DATA FOR PROCESSING.
....

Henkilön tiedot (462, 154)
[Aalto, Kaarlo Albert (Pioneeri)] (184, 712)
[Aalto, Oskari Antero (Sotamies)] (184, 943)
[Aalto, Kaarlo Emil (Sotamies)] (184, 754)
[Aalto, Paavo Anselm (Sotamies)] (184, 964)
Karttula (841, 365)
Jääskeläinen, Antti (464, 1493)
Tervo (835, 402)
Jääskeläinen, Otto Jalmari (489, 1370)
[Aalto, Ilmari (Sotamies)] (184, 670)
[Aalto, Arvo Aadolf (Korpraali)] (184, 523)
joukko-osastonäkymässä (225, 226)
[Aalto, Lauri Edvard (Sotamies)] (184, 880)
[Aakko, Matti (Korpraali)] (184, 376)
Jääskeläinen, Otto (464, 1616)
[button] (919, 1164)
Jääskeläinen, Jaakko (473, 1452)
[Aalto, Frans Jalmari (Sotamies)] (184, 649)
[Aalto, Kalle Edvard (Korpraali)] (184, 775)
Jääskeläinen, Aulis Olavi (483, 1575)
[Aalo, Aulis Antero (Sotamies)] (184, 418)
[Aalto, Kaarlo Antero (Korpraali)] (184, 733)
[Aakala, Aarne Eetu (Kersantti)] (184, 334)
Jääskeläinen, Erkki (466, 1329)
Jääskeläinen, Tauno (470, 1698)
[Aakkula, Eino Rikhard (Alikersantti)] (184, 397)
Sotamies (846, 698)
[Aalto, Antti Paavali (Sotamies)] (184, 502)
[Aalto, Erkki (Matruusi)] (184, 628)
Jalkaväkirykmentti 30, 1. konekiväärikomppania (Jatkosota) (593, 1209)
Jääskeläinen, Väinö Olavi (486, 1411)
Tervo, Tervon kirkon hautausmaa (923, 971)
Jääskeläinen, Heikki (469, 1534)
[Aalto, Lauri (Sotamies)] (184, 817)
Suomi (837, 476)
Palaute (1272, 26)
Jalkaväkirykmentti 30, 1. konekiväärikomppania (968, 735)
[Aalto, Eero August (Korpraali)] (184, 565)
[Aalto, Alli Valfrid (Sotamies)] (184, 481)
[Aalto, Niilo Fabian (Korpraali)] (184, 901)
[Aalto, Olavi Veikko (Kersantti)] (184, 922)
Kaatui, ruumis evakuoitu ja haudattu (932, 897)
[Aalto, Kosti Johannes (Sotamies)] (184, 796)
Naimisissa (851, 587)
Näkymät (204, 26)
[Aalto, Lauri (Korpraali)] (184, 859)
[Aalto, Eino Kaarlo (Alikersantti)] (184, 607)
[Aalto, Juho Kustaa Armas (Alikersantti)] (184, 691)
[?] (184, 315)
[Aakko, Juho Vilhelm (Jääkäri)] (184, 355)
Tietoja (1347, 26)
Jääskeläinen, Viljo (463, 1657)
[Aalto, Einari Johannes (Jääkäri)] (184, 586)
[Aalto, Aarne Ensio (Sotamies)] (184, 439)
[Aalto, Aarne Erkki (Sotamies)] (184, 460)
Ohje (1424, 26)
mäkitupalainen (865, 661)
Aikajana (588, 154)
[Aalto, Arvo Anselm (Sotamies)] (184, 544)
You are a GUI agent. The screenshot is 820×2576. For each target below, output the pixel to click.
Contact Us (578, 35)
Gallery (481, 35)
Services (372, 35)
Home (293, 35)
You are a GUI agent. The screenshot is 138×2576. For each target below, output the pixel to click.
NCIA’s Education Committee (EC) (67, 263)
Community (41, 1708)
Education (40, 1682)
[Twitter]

....

REQUIREMENT. The response should consist of all the entries, reproduced word for word.

TASK RESPONSE.
Henkilön tiedot (462, 154)
[Aalto, Kaarlo Albert (Pioneeri)] (184, 712)
[Aalto, Oskari Antero (Sotamies)] (184, 943)
[Aalto, Kaarlo Emil (Sotamies)] (184, 754)
[Aalto, Paavo Anselm (Sotamies)] (184, 964)
Karttula (841, 365)
Jääskeläinen, Antti (464, 1493)
Tervo (835, 402)
Jääskeläinen, Otto Jalmari (489, 1370)
[Aalto, Ilmari (Sotamies)] (184, 670)
[Aalto, Arvo Aadolf (Korpraali)] (184, 523)
joukko-osastonäkymässä (225, 226)
[Aalto, Lauri Edvard (Sotamies)] (184, 880)
[Aakko, Matti (Korpraali)] (184, 376)
Jääskeläinen, Otto (464, 1616)
[button] (919, 1164)
Jääskeläinen, Jaakko (473, 1452)
[Aalto, Frans Jalmari (Sotamies)] (184, 649)
[Aalto, Kalle Edvard (Korpraali)] (184, 775)
Jääskeläinen, Aulis Olavi (483, 1575)
[Aalo, Aulis Antero (Sotamies)] (184, 418)
[Aalto, Kaarlo Antero (Korpraali)] (184, 733)
[Aakala, Aarne Eetu (Kersantti)] (184, 334)
Jääskeläinen, Erkki (466, 1329)
Jääskeläinen, Tauno (470, 1698)
[Aakkula, Eino Rikhard (Alikersantti)] (184, 397)
Sotamies (846, 698)
[Aalto, Antti Paavali (Sotamies)] (184, 502)
[Aalto, Erkki (Matruusi)] (184, 628)
Jalkaväkirykmentti 30, 1. konekiväärikomppania (Jatkosota) (593, 1209)
Jääskeläinen, Väinö Olavi (486, 1411)
Tervo, Tervon kirkon hautausmaa (923, 971)
Jääskeläinen, Heikki (469, 1534)
[Aalto, Lauri (Sotamies)] (184, 817)
Suomi (837, 476)
Palaute (1272, 26)
Jalkaväkirykmentti 30, 1. konekiväärikomppania (968, 735)
[Aalto, Eero August (Korpraali)] (184, 565)
[Aalto, Alli Valfrid (Sotamies)] (184, 481)
[Aalto, Niilo Fabian (Korpraali)] (184, 901)
[Aalto, Olavi Veikko (Kersantti)] (184, 922)
Kaatui, ruumis evakuoitu ja haudattu (932, 897)
[Aalto, Kosti Johannes (Sotamies)] (184, 796)
Naimisissa (851, 587)
Näkymät (204, 26)
[Aalto, Lauri (Korpraali)] (184, 859)
[Aalto, Eino Kaarlo (Alikersantti)] (184, 607)
[Aalto, Juho Kustaa Armas (Alikersantti)] (184, 691)
[?] (184, 315)
[Aakko, Juho Vilhelm (Jääkäri)] (184, 355)
Tietoja (1347, 26)
Jääskeläinen, Viljo (463, 1657)
[Aalto, Einari Johannes (Jääkäri)] (184, 586)
[Aalto, Aarne Ensio (Sotamies)] (184, 439)
[Aalto, Aarne Erkki (Sotamies)] (184, 460)
Ohje (1424, 26)
mäkitupalainen (865, 661)
Aikajana (588, 154)
[Aalto, Arvo Anselm (Sotamies)] (184, 544)
You are a GUI agent. The screenshot is 820×2576. For each target below, output the pixel to click.
Contact Us (578, 35)
Gallery (481, 35)
Services (372, 35)
Home (293, 35)
You are a GUI agent. The screenshot is 138×2576. For each target below, output the pixel to click.
NCIA’s Education Committee (EC) (67, 263)
Community (41, 1708)
Education (40, 1682)
[Twitter]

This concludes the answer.